Parallels with the Nixon administration’s economic instincts?
In many respects, President Trump is the most statist and economically-interventionist Republican to enter the White House since Richard Nixon. In terms of international economic policy, there is an interesting parallel. In 1971, President Nixon broke the residual link between the dollar and gold, ended the Bretton Woods fixed-parity exchange-rate regime, and drove a coach and horses through the established international payments system. In his inauguration speech, Donald Trump showed that he was determined to pursue a mercantilist trade policy, which represents a challenge to the increasingly open international trading system that has developed over the last thirty years.
Like President Nixon, President Trump’s first approach to remedy an economic problem is to approach the corporation directly, or identify the sector involved. With Nixon, the culprits were the meat wholesalers and the steel corporations. President Trump has used Twitter to namecheck pharmaceutical firms, General Motors, and Lockheed. It would be fanciful to take the parallel further, but Nixon ended up presiding over an overheating economy and inflation.
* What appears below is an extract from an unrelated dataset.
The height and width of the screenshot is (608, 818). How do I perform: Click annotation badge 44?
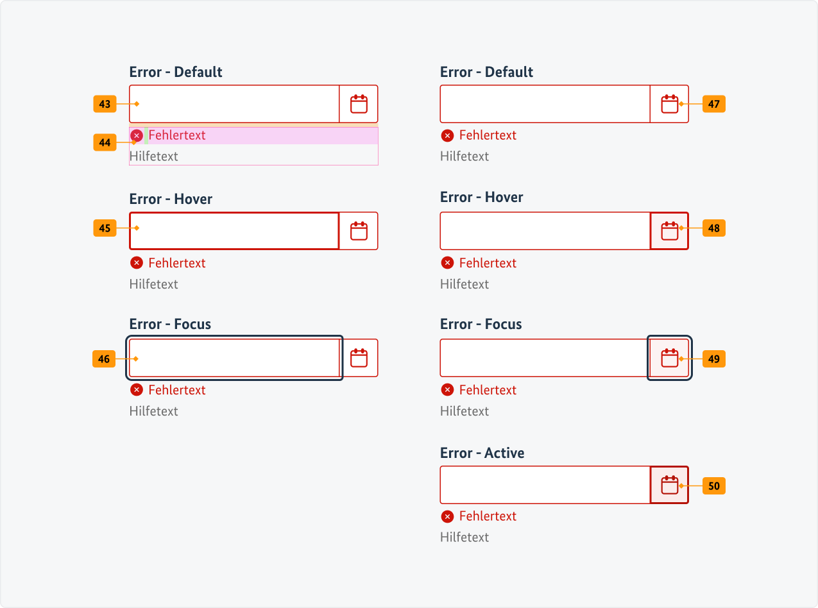click(x=105, y=142)
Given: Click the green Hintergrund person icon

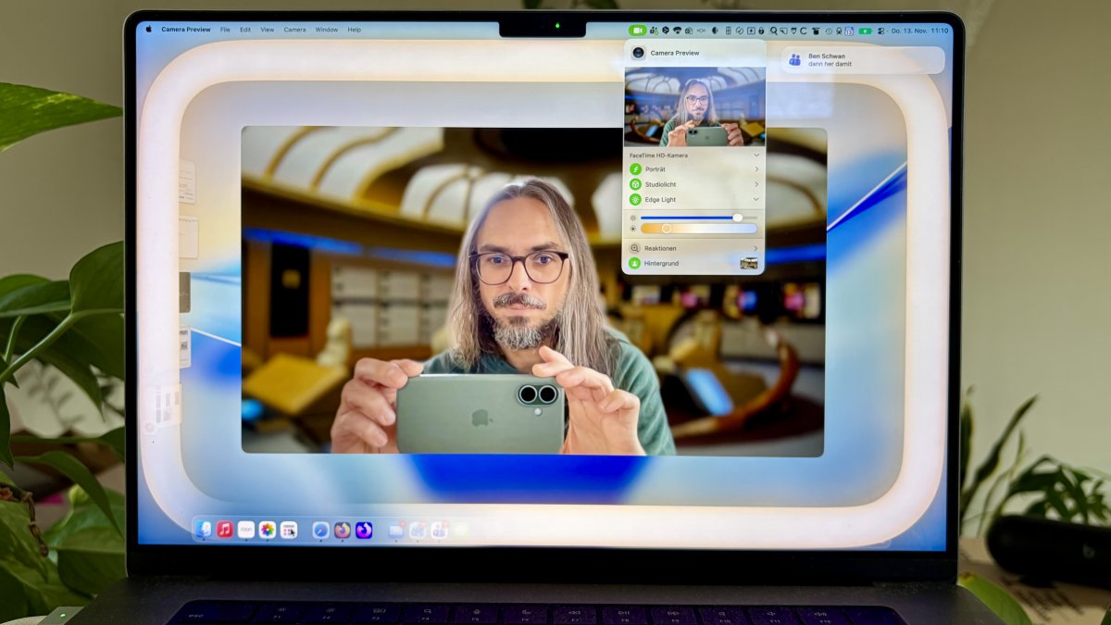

Given issues including the huge scale of the Federal Reserve’s balance sheet; the revival of business animal spirits; the interest in re-examining some of the regulation placed on banks after the credit crunch; the tax cutting, infrastructure, and other spending ambitions of the administration and the stage of the US economic cycle, it may be interesting to examine the information that yields on US Treasury Inflation Protected Securities (TIPS) to see what light they shed on future expectations about inflation.